= Beginning of Section =
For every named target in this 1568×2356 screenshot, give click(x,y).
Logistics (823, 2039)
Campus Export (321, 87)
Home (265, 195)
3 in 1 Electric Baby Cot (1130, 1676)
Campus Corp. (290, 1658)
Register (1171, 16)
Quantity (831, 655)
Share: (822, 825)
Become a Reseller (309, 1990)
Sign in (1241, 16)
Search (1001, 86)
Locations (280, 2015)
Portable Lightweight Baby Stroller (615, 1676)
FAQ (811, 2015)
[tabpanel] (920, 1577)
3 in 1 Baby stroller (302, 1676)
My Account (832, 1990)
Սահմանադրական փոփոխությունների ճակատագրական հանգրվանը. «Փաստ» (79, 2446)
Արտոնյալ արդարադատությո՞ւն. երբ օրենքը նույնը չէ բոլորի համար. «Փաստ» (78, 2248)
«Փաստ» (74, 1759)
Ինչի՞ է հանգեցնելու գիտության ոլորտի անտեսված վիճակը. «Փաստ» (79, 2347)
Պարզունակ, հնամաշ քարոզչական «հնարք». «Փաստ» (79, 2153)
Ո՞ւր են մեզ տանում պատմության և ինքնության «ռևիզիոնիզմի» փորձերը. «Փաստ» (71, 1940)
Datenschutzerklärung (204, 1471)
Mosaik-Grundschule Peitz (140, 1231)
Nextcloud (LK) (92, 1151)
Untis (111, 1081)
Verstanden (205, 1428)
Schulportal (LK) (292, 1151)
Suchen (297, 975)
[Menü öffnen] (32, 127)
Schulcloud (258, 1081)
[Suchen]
= End of Section =
Retype the data exactly as given.

For every named target in this 1568×2356 screenshot, give click(x,y).
Logistics (823, 2039)
Campus Export (321, 87)
Home (265, 195)
3 in 1 Electric Baby Cot (1130, 1676)
Campus Corp. (290, 1658)
Register (1171, 16)
Quantity (831, 655)
Share: (822, 825)
Become a Reseller (309, 1990)
Sign in (1241, 16)
Search (1001, 86)
Locations (280, 2015)
Portable Lightweight Baby Stroller (615, 1676)
FAQ (811, 2015)
[tabpanel] (920, 1577)
3 in 1 Baby stroller (302, 1676)
My Account (832, 1990)
Սահմանադրական փոփոխությունների ճակատագրական հանգրվանը. «Փաստ» (79, 2446)
Արտոնյալ արդարադատությո՞ւն. երբ օրենքը նույնը չէ բոլորի համար. «Փաստ» (78, 2248)
«Փաստ» (74, 1759)
Ինչի՞ է հանգեցնելու գիտության ոլորտի անտեսված վիճակը. «Փաստ» (79, 2347)
Պարզունակ, հնամաշ քարոզչական «հնարք». «Փաստ» (79, 2153)
Ո՞ւր են մեզ տանում պատմության և ինքնության «ռևիզիոնիզմի» փորձերը. «Փաստ» (71, 1940)
Datenschutzerklärung (204, 1471)
Mosaik-Grundschule Peitz (140, 1231)
Nextcloud (LK) (92, 1151)
Untis (111, 1081)
Verstanden (205, 1428)
Schulportal (LK) (292, 1151)
Suchen (297, 975)
[Menü öffnen] (32, 127)
Schulcloud (258, 1081)
[Suchen]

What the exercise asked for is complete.